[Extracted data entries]
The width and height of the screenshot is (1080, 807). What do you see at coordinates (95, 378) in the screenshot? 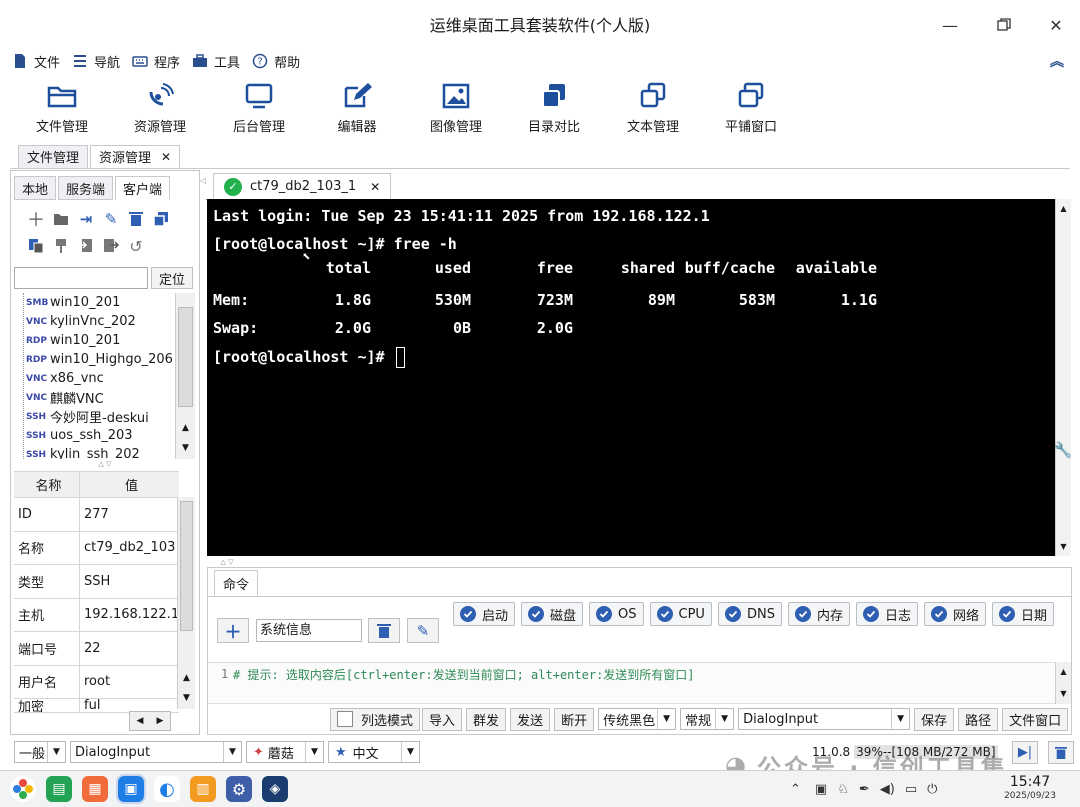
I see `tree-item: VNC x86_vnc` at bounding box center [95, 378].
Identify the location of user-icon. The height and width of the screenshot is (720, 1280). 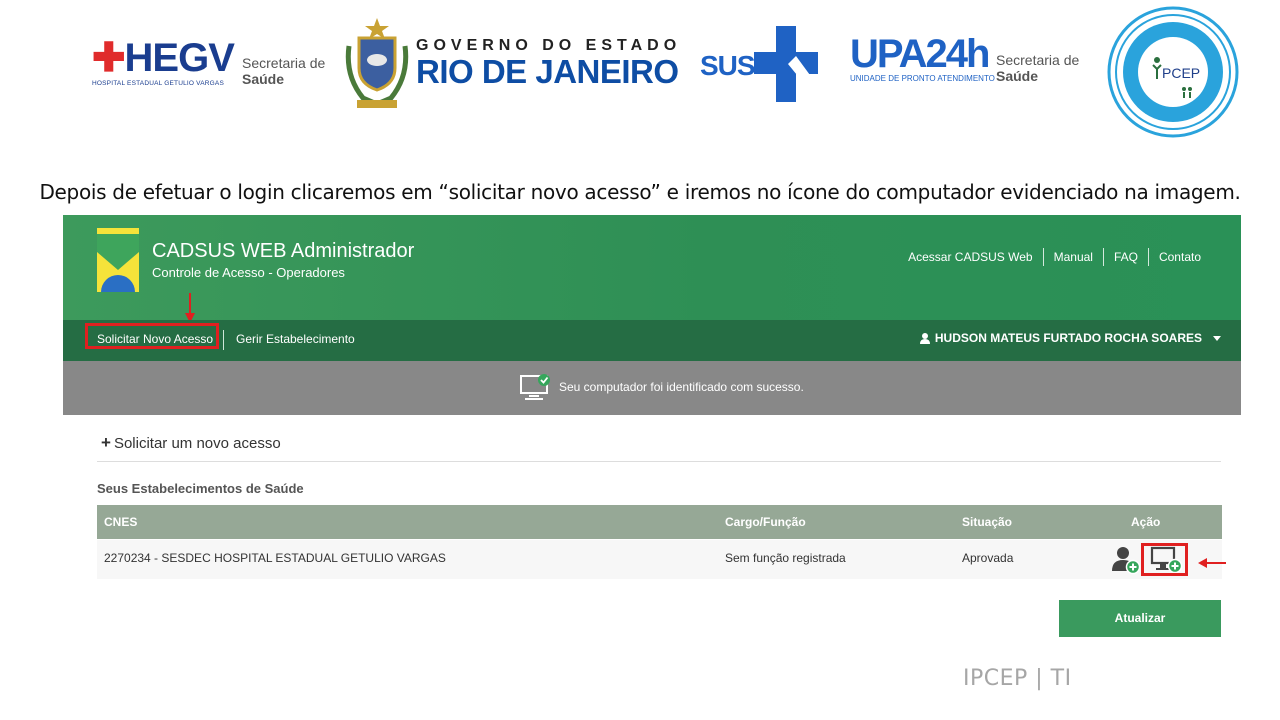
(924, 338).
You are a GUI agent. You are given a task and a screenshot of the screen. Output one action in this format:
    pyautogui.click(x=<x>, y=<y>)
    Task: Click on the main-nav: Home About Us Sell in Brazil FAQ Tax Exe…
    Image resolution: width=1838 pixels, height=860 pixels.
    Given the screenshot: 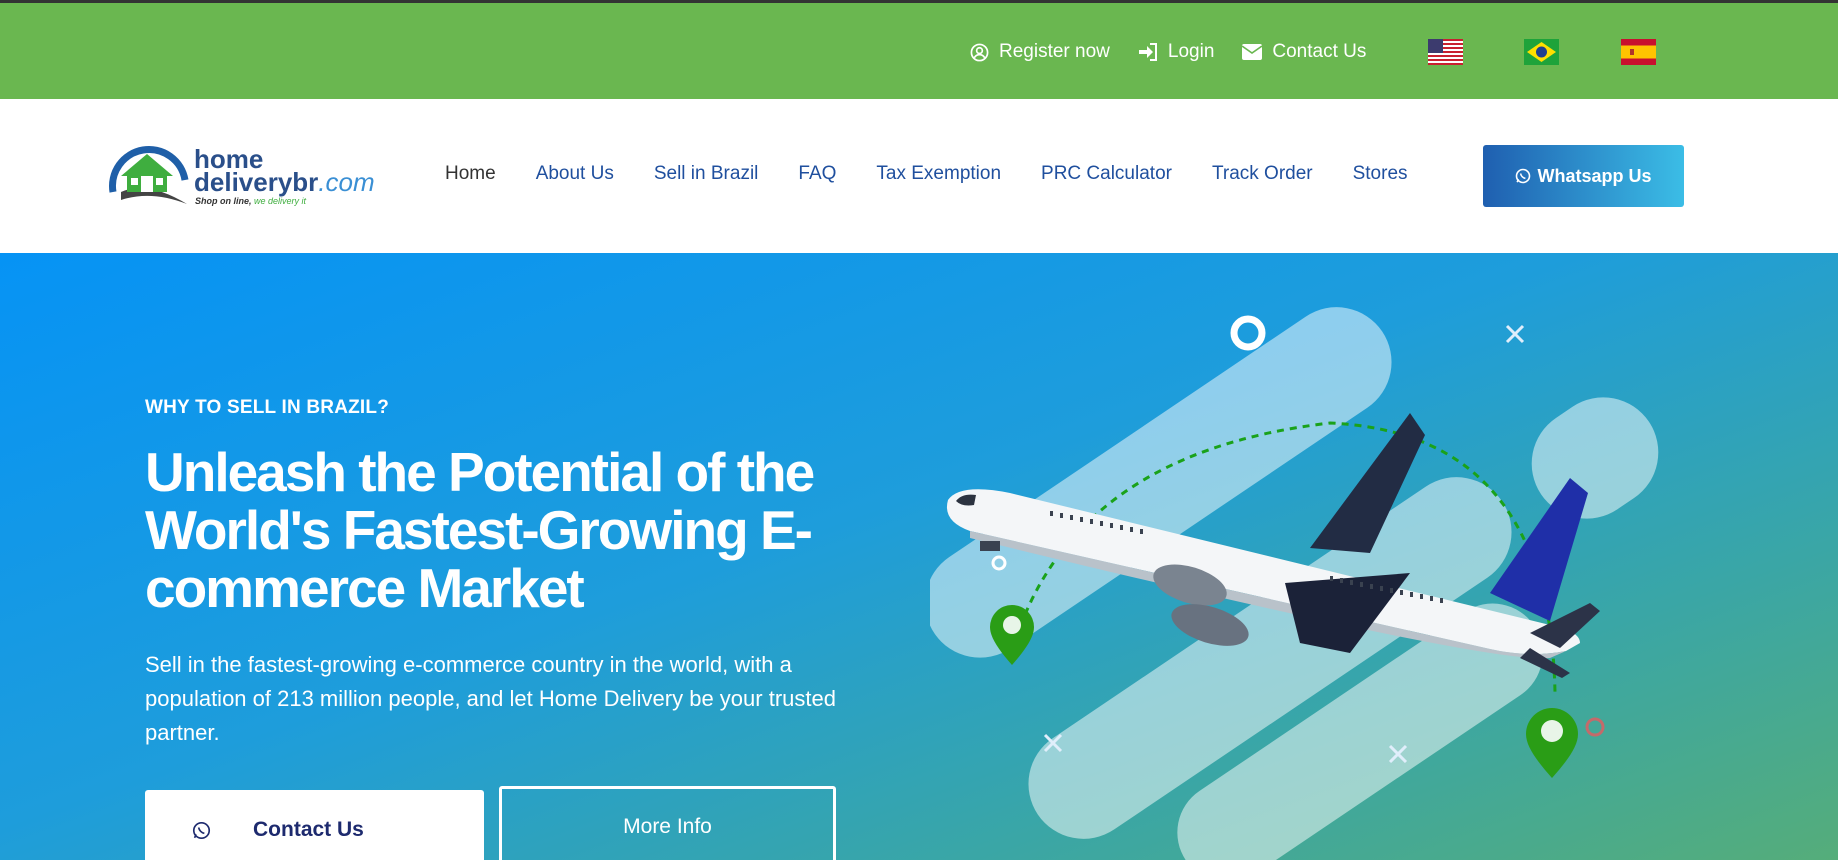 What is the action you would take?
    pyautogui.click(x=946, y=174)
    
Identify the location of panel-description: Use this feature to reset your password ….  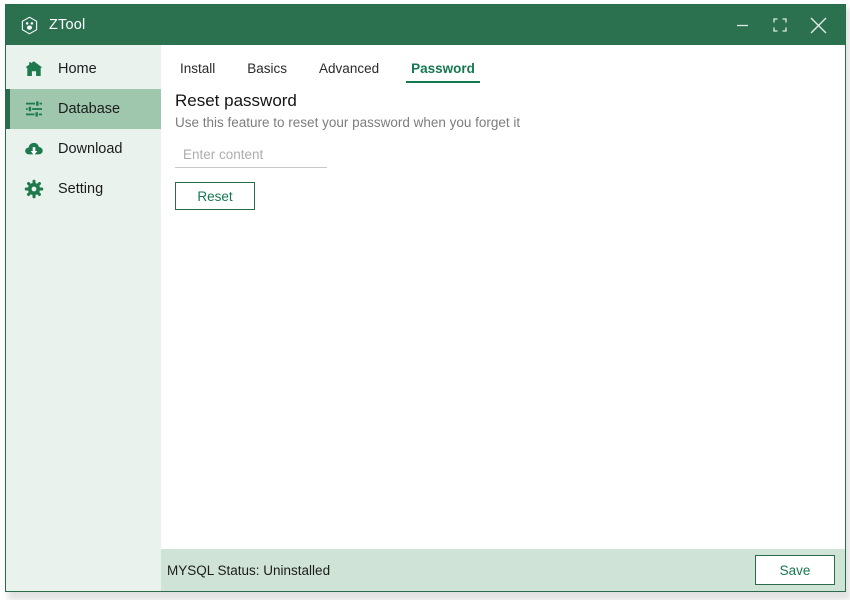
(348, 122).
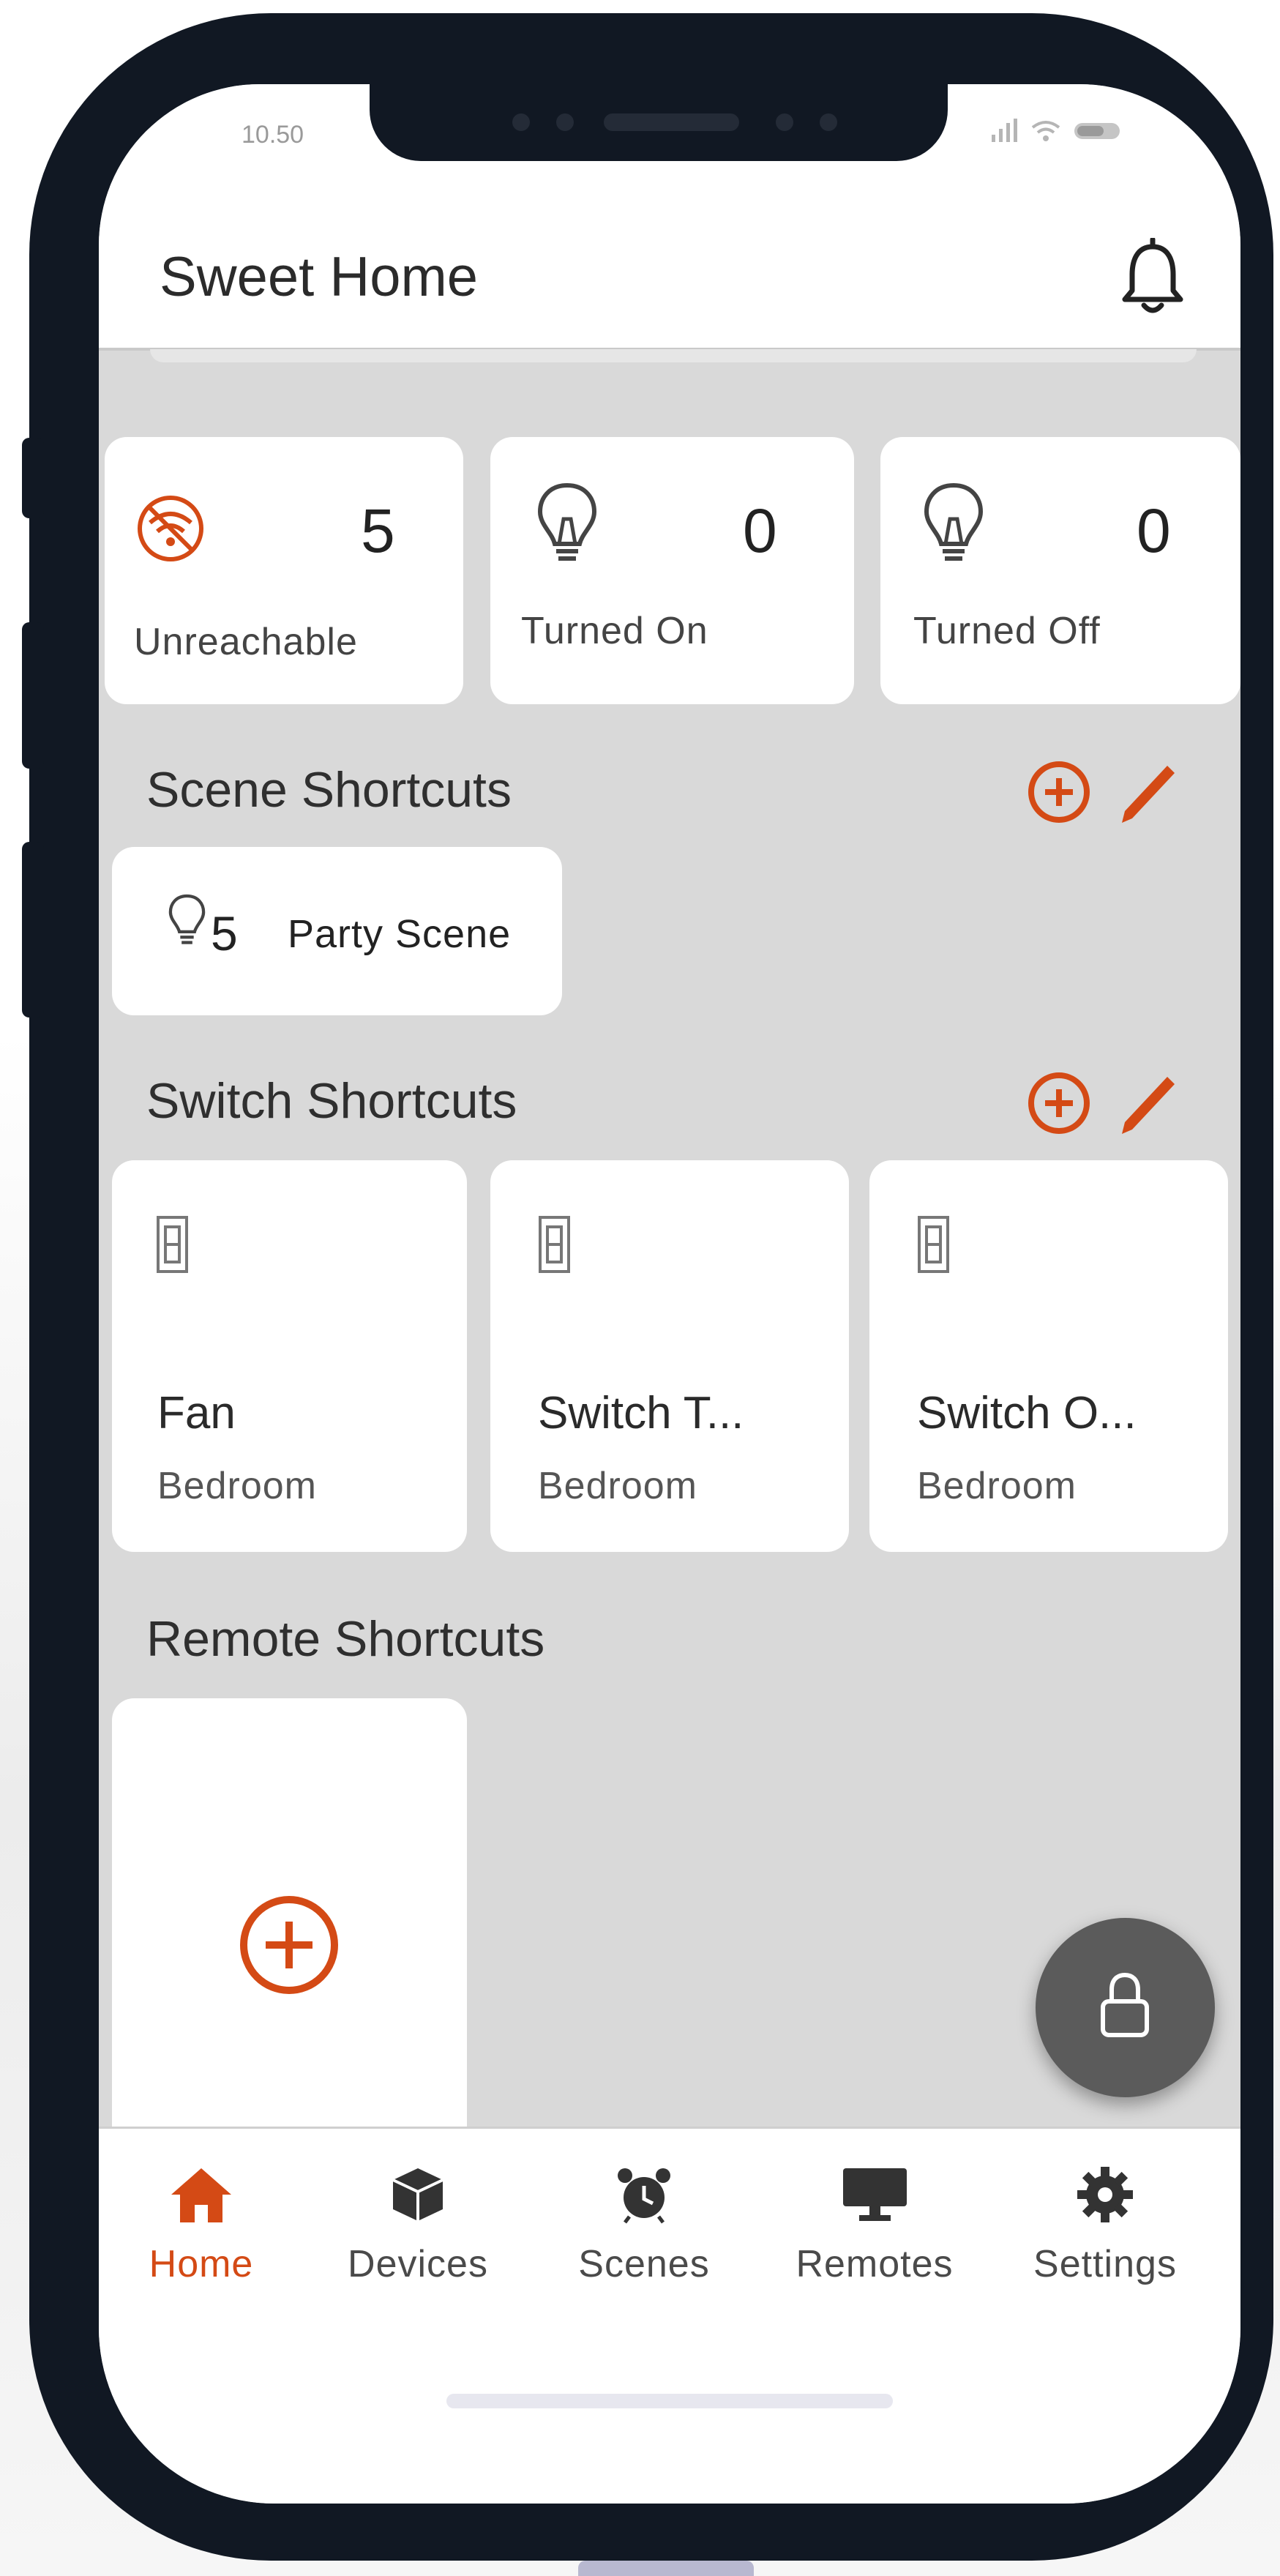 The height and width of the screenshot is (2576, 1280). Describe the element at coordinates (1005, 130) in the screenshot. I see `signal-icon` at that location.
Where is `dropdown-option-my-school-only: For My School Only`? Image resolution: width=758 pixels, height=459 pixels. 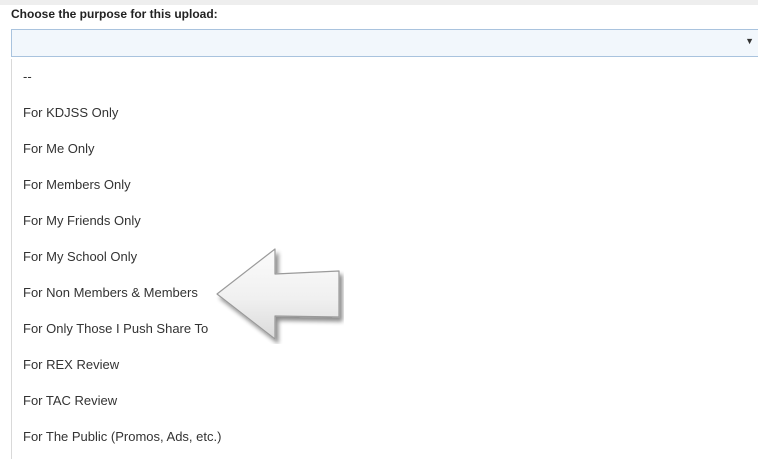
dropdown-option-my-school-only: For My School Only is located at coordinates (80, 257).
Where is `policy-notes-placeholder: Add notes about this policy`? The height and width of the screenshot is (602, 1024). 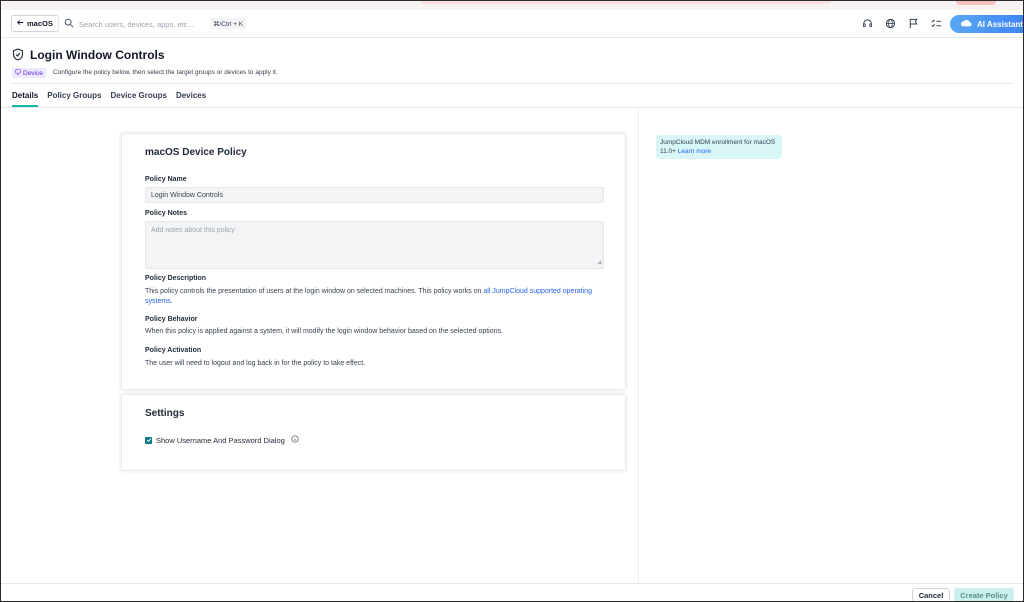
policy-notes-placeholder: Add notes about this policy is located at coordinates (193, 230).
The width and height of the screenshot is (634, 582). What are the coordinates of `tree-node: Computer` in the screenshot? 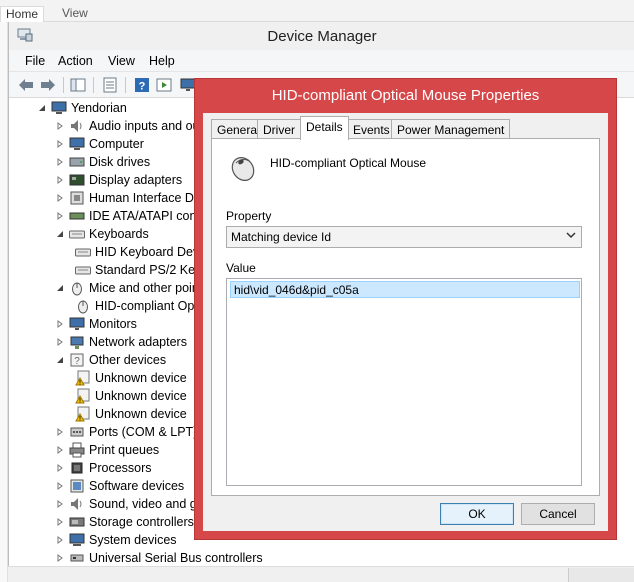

* _What you should do_
Please write out the lines from the one containing "pixels, height=459 pixels." through the end of the items, inclusive, reproducing them exactly and leaving out the pictures.

* _Written response_
Where is `dropdown-option-my-school-only: For My School Only`? Image resolution: width=758 pixels, height=459 pixels. 
dropdown-option-my-school-only: For My School Only is located at coordinates (80, 257).
Where is `policy-notes-placeholder: Add notes about this policy`? The height and width of the screenshot is (602, 1024). 
policy-notes-placeholder: Add notes about this policy is located at coordinates (193, 230).
The width and height of the screenshot is (634, 582). What are the coordinates of `tree-node: Computer` in the screenshot? 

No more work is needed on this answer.